Mi abuelo murió hace diez días. Fue bastante sobrevenido. No tenía enfermedades graves. Acababa de cumplir 85 años y, simplemente, estaba algo flojo. Yo justo acababa de visitarle. Fui a verle el domingo previo, dos días antes. "Por lo menos pudisteis 'despediros'", me repite todo el mundo. Pero yo me siento culpable.

La realidad es que pasaba poco por su casa. Me pillaba de camino a mi pueblo, pero solo paraba cada dos o tres viajes, unas cinco veces al año.
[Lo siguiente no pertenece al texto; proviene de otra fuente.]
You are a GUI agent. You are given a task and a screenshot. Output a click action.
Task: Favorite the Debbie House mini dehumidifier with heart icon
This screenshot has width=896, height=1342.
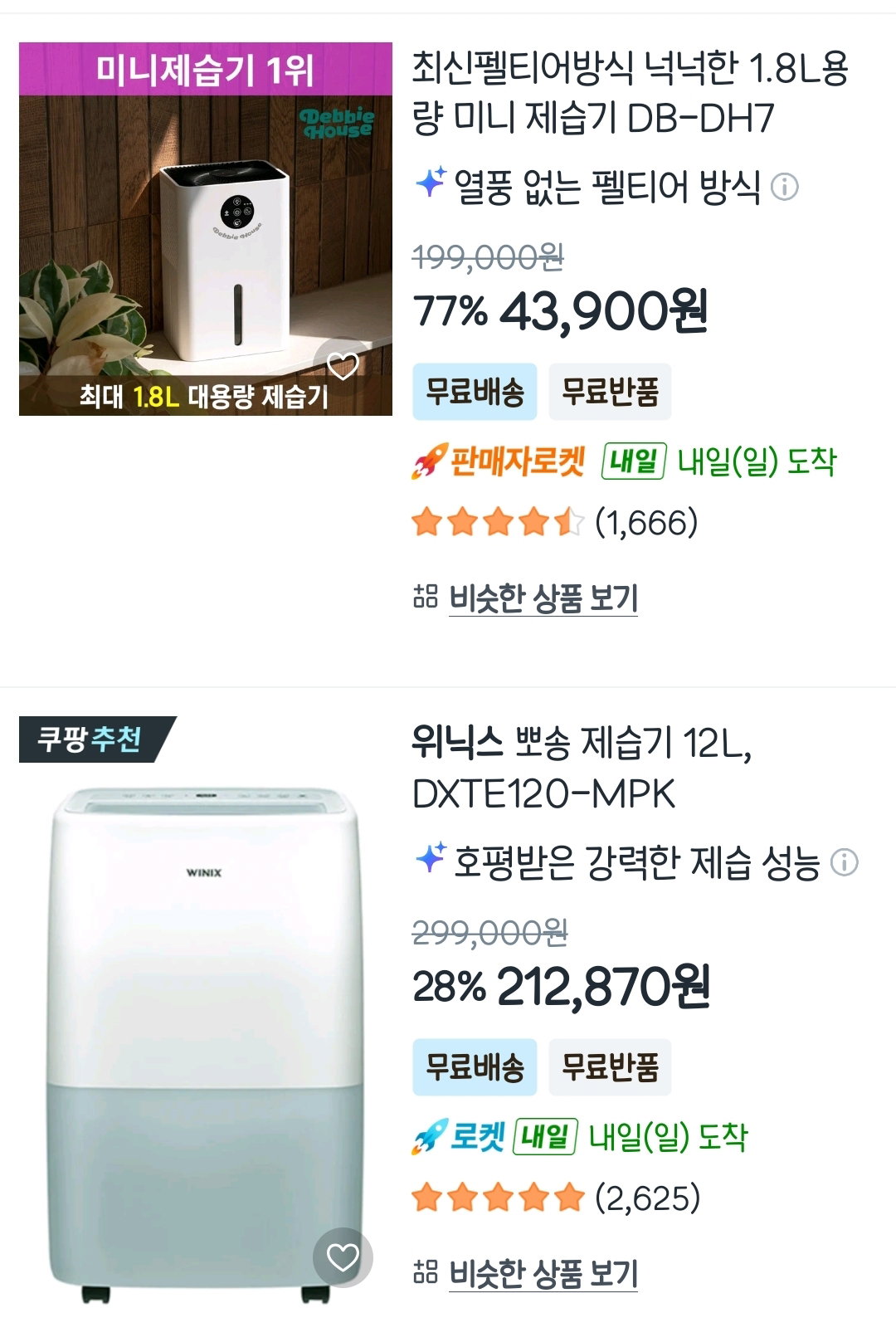point(343,366)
Compartí con él su último domingo, sí, pero por pura casualidad. Y la visita ahora me estremece. "M'alegre molt de vore't, Dani", me dijo. Era un hombre frío, pero estaba más cariñoso que nunca. Fui con mi hijo. Se emocionó al ver a su bisnieto. Más cuando le besó en la mejilla. Más aún cuando le enseñé una foto suya vestido del Valencia CF y le conté que ya era socio de nuestro equipo.

Podría decirme a mí mismo que lo visité pese a estar en mis semanas de trabajo más intensas. Podría relativizar. Repetir que decidieron ellos vivir alejados. Pero la realidad es que pude pasarme mucho más.

Hoy mi abuelo no está, y me atenazan las razones peregrinas que me alejaron de su casa. El trabajo, ese deber incuestionable que tanto absorbe, se vuelve ridículo al constatar las valiosas renuncias que exige.

Fue un abuelo arisco, pero era el mío. Gruñía, nos reñía, causaba mucho respeto. Pero limpiaba cada verano la piscina para vernos nadar en su chalet, donde pasábamos el verano. Desde el agua le veía disfrutar sentado con solo mirarnos desde lejos.

En el velatorio me dolió descubrir detalles suyos que desconocía por boca de sus amigos. Renovaba cada año la licencia de un rall que hacía lustros que ya no lanzaba. Yo le vi hacer aquella magia, capturar 50 llobarros de un solo lanzamiento y repartirlos entre los vecinos y curiosos de la playa. Éramos incapaces de arrastrar aquel capazo de pescado.

Qué menos que el pequeño homenaje de su nieto periodista a don Vicente Gómez Puchades, un emprendedor de los años 60. Fue buzo, se jugaba el tipo bajo el agua en la compleja tarea de botar los barcos nuevos. Y pasó de 'hombre rana' en los astilleros del puerto de Valencia al negocio de los coches de ocasión.

Aprovechó bien los contactos que hizo en el club náutico, cuando acudía al auxilio de adinerados que perdían el ancla de sus barcos u otros enseres. Detectó que aquellos hombres pudientes cambiaban rápido de coche y no sabían qué hacer con los que descartaban. Montó un negocio próspero de compraventa de vehículos con el que mantuvo de forma holgada a una familia humilde del barrio de Nazaret.

Un buen amigo me contó que a él le pasó al contrario que a mí. No visitó a su abuelo el fin de semana por la vorágine del trabajo y el hombre murió a los pocos días.

Me insiste en que debo valorar que yo sí tuve la ocasión de 'despedirme'. Y lo valoro, de verdad que lo hago. Pero tengo un sentimiento de culpa muy parecido al suyo. Hoy me duele la alegría de mi abuelo al verme, porque se la di mucho menos de lo que pude.